Requirements: Copy out every line of the material below verbatim, keeping the original wording, order, and spacing.

Portion of a data file:
_ _ _ _ _ _ _
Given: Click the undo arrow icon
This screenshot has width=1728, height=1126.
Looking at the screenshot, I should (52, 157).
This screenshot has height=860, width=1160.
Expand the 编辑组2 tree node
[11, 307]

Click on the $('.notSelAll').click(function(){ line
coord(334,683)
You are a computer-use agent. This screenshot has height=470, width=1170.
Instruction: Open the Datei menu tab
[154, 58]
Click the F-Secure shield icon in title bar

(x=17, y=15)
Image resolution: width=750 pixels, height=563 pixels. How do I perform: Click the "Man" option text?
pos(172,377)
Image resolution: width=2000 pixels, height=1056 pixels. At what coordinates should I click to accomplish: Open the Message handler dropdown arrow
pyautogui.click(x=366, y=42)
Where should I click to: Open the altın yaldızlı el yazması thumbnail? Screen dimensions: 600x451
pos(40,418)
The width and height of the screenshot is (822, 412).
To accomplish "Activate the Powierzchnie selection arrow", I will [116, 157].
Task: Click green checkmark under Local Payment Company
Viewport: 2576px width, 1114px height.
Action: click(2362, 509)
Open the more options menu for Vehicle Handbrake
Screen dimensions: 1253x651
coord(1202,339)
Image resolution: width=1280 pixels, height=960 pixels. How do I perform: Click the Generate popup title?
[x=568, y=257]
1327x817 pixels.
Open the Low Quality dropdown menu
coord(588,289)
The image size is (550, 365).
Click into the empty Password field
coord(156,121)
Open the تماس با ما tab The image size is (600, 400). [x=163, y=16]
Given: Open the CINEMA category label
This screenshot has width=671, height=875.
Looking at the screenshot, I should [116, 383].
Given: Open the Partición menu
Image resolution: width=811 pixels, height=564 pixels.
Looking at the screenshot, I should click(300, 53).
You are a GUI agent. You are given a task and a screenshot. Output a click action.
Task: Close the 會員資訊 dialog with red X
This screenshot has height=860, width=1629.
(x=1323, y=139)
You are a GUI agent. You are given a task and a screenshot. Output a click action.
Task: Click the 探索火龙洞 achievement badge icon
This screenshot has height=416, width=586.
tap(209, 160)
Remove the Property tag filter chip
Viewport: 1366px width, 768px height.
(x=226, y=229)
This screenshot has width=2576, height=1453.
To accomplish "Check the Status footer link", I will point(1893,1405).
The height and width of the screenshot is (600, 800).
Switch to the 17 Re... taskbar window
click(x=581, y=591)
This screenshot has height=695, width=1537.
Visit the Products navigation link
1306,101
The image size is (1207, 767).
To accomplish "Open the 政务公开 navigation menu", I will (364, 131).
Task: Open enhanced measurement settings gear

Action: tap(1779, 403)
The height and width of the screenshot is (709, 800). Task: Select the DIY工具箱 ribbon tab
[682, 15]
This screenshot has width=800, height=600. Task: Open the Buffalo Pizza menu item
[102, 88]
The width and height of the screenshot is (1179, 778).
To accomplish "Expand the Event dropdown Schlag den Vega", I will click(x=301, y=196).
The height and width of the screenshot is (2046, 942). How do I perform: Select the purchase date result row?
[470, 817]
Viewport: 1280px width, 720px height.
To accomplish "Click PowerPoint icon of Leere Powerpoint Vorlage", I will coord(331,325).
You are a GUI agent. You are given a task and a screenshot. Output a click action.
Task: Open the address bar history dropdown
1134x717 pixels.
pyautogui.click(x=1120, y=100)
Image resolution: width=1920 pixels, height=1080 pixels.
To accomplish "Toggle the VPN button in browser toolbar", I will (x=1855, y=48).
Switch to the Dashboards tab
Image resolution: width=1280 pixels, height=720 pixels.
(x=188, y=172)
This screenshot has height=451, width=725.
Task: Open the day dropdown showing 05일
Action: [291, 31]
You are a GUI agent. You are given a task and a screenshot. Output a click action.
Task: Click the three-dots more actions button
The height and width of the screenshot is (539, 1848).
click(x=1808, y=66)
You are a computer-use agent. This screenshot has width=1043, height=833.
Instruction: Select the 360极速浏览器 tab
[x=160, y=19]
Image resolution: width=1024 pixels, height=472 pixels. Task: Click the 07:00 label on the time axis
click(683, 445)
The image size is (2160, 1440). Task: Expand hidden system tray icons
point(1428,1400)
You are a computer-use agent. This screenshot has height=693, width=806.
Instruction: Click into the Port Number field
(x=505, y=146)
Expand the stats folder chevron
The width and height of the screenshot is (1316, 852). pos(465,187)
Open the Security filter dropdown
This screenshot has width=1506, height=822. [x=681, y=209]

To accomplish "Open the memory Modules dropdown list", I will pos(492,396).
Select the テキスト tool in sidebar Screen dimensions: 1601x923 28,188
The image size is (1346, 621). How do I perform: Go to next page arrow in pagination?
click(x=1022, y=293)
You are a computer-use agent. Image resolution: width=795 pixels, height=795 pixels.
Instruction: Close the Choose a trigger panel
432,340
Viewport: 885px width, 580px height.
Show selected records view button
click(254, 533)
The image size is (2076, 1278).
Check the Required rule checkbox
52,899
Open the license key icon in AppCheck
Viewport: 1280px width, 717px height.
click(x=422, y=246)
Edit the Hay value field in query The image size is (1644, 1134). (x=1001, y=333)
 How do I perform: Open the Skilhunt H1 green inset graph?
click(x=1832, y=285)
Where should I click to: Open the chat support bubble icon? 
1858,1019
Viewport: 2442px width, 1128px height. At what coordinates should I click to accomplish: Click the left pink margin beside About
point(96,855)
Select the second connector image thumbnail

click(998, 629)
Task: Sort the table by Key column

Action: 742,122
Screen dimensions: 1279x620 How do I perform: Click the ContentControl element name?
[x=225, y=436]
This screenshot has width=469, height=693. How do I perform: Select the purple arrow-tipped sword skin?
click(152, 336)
_ _ _ _ _ _ _
Result of this exercise:
Given: Click the undo arrow icon
This screenshot has width=1728, height=1126.
Looking at the screenshot, I should (52, 157).
This screenshot has height=860, width=1160.
Expand the 编辑组2 tree node
[11, 307]

Click on the $('.notSelAll').click(function(){ line
coord(334,683)
You are a computer-use agent. This screenshot has height=470, width=1170.
Instruction: Open the Datei menu tab
[154, 58]
Click the F-Secure shield icon in title bar

(x=17, y=15)
Image resolution: width=750 pixels, height=563 pixels. How do I perform: Click the "Man" option text?
pos(172,377)
Image resolution: width=2000 pixels, height=1056 pixels. At what coordinates should I click to accomplish: Open the Message handler dropdown arrow
pyautogui.click(x=366, y=42)
Where should I click to: Open the altın yaldızlı el yazması thumbnail? Screen dimensions: 600x451
pos(40,418)
The width and height of the screenshot is (822, 412).
To accomplish "Activate the Powierzchnie selection arrow", I will [116, 157].
Task: Click green checkmark under Local Payment Company
Viewport: 2576px width, 1114px height.
Action: click(2362, 509)
Open the more options menu for Vehicle Handbrake
Screen dimensions: 1253x651
coord(1202,339)
Image resolution: width=1280 pixels, height=960 pixels. How do I perform: Click the Generate popup title?
[x=568, y=257]
1327x817 pixels.
Open the Low Quality dropdown menu
coord(588,289)
The image size is (550, 365).
Click into the empty Password field
coord(156,121)
Open the تماس با ما tab The image size is (600, 400). [x=163, y=16]
Given: Open the CINEMA category label
This screenshot has width=671, height=875.
Looking at the screenshot, I should [116, 383].
Given: Open the Partición menu
Image resolution: width=811 pixels, height=564 pixels.
Looking at the screenshot, I should click(300, 53).
You are a GUI agent. You are given a task and a screenshot. Output a click action.
Task: Close the 會員資訊 dialog with red X
This screenshot has height=860, width=1629.
(x=1323, y=139)
You are a GUI agent. You are given a task and a screenshot. Output a click action.
Task: Click the 探索火龙洞 achievement badge icon
This screenshot has height=416, width=586.
tap(209, 160)
Remove the Property tag filter chip
Viewport: 1366px width, 768px height.
(x=226, y=229)
This screenshot has width=2576, height=1453.
To accomplish "Check the Status footer link", I will point(1893,1405).
The height and width of the screenshot is (600, 800).
Switch to the 17 Re... taskbar window
click(x=581, y=591)
This screenshot has height=695, width=1537.
Visit the Products navigation link
1306,101
The image size is (1207, 767).
To accomplish "Open the 政务公开 navigation menu", I will (364, 131).
Task: Open enhanced measurement settings gear

Action: tap(1779, 403)
The height and width of the screenshot is (709, 800). Task: Select the DIY工具箱 ribbon tab
[682, 15]
This screenshot has width=800, height=600. Task: Open the Buffalo Pizza menu item
[102, 88]
The width and height of the screenshot is (1179, 778).
To accomplish "Expand the Event dropdown Schlag den Vega", I will click(x=301, y=196).
The height and width of the screenshot is (2046, 942). How do I perform: Select the purchase date result row?
[470, 817]
Viewport: 1280px width, 720px height.
To accomplish "Click PowerPoint icon of Leere Powerpoint Vorlage", I will coord(331,325).
You are a GUI agent. You are given a task and a screenshot. Output a click action.
Task: Open the address bar history dropdown
1134x717 pixels.
pyautogui.click(x=1120, y=100)
Image resolution: width=1920 pixels, height=1080 pixels.
To accomplish "Toggle the VPN button in browser toolbar", I will (x=1855, y=48).
Switch to the Dashboards tab
Image resolution: width=1280 pixels, height=720 pixels.
(x=188, y=172)
This screenshot has height=451, width=725.
Task: Open the day dropdown showing 05일
Action: [291, 31]
You are a GUI agent. You are given a task and a screenshot. Output a click action.
Task: Click the three-dots more actions button
The height and width of the screenshot is (539, 1848).
click(x=1808, y=66)
You are a computer-use agent. This screenshot has width=1043, height=833.
Instruction: Select the 360极速浏览器 tab
[x=160, y=19]
Image resolution: width=1024 pixels, height=472 pixels. Task: Click the 07:00 label on the time axis
click(683, 445)
The image size is (2160, 1440). Task: Expand hidden system tray icons
point(1428,1400)
You are a computer-use agent. This screenshot has height=693, width=806.
Instruction: Click into the Port Number field
(x=505, y=146)
Expand the stats folder chevron
The width and height of the screenshot is (1316, 852). pos(465,187)
Open the Security filter dropdown
This screenshot has width=1506, height=822. [x=681, y=209]

To accomplish "Open the memory Modules dropdown list", I will pos(492,396).
Select the テキスト tool in sidebar Screen dimensions: 1601x923 28,188
The image size is (1346, 621). How do I perform: Go to next page arrow in pagination?
click(x=1022, y=293)
You are a computer-use agent. Image resolution: width=795 pixels, height=795 pixels.
Instruction: Close the Choose a trigger panel
432,340
Viewport: 885px width, 580px height.
Show selected records view button
click(254, 533)
The image size is (2076, 1278).
Check the Required rule checkbox
52,899
Open the license key icon in AppCheck
Viewport: 1280px width, 717px height.
click(x=422, y=246)
Edit the Hay value field in query The image size is (1644, 1134). (x=1001, y=333)
 How do I perform: Open the Skilhunt H1 green inset graph?
click(x=1832, y=285)
Where should I click to: Open the chat support bubble icon? 
1858,1019
Viewport: 2442px width, 1128px height. At what coordinates should I click to accomplish: Click the left pink margin beside About
point(96,855)
Select the second connector image thumbnail

click(998, 629)
Task: Sort the table by Key column

Action: 742,122
Screen dimensions: 1279x620 How do I perform: Click the ContentControl element name?
[x=225, y=436]
This screenshot has width=469, height=693. How do I perform: Select the purple arrow-tipped sword skin?
click(152, 336)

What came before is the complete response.